◆ **Written exercise**:
Write what comes next in the forum thread below about raising a lathe onto laminated wooden blocks, beginning after its last sentence.

◆ **Extract provided**:
>> start
If anyone of you has any ideas I'd be really interested to read them.

Thanks in advance,

Ross.

fozz
19th January 2014, 11:28 PM
Gday Folks,

Now that the shed is getting organised the lathe has a permanent home right in front of a window with a skylight overhead. I glued up some blocks for the lathe to sit on made from a laminated beam that was laying around the shed. After taking some measurements the lathe was about 125mm short of the ideal height and as the beam was 60mm thick and 300mm wide it was cut into four pieces 700mm long by 2 and 500mm by 2 and then glued and clamped with one end flush. This afternoon the friend who helped me pick the lathe up came over to help remove the castors the lathe sat on and replace them with these blocks.

Again, why oh why so heavy!!! The tail stock was no problem but thankfully he has some friends arrive so while the friends wife stayed and did what wives do, the husband came over to see what we were up to.:2tsup: It took all three of us to lift the head stock end up and slide the block underneath. The blocks were fixed to the lathe with 14gx100mm screws through the brackets at its base and then the whole thing was triple man handled into its final resting place.
>> end
◆ **Dataset extract**:
>> start
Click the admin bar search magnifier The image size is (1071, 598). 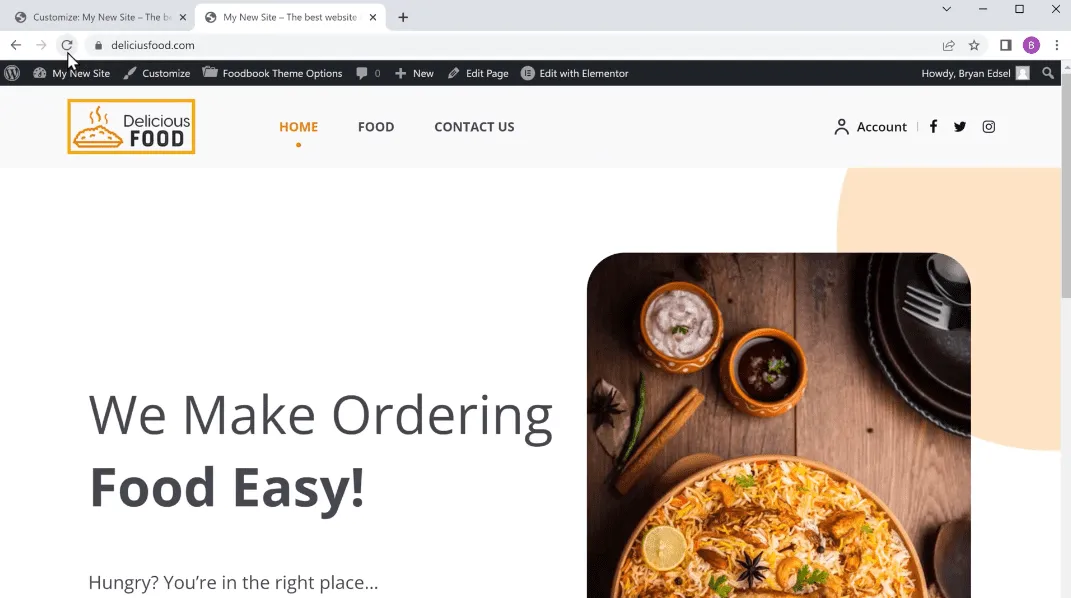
>> end
◆ **Task output**:
As a test all three of us lent up against the lathe with no movement, it took a good push by all of us to get it to move at all.

Next job is to clean it up and give it a new paint job, a can of vivid white is my thinking at the moment. The new motor and VSD will be added shortly then its on to making shavings. :D

I'll post picks of the progress tomorrow or the next day.

Ross.

Paul39
20th January 2014, 05:21 AM
Fozz,

Quit complaining about heavy. With heavy you get; quiet, smooth, headstock, tool rest, and tailstock staying in the relationship to one another, no tool chatter marks from tool rest bouncing up and down, lathe staying in one place rather than wandering around the shed.

I have a 350mm swing Hegner that was my first "good" lathe. It cost about $2000 new. It has a square tube bed that flexes, so when I have an out of balance bowl blank to start, everything is flailing around at a different rate.

My 500mm swing short bed Woodfast is all cast iron and mounted on a steel cabinet. I took it all to pieces to get it home and in the shed. It probably weighs twice what the Hegner does. It is smooth, quiet, and steady as a rock.

I can put a 20 inch stump on it and it gently sways back and forth until I get the out of balance chunks cut off.

Be happy with heavy. If you need to move it again make a platform of plywood and roll it around on three pieces of pipe. If on concrete 3/4 inch will do. Use a pry bar to lift one end, stick pipe under, scoot toward where you want to go 500mm, put pipe under leading edge, repeat.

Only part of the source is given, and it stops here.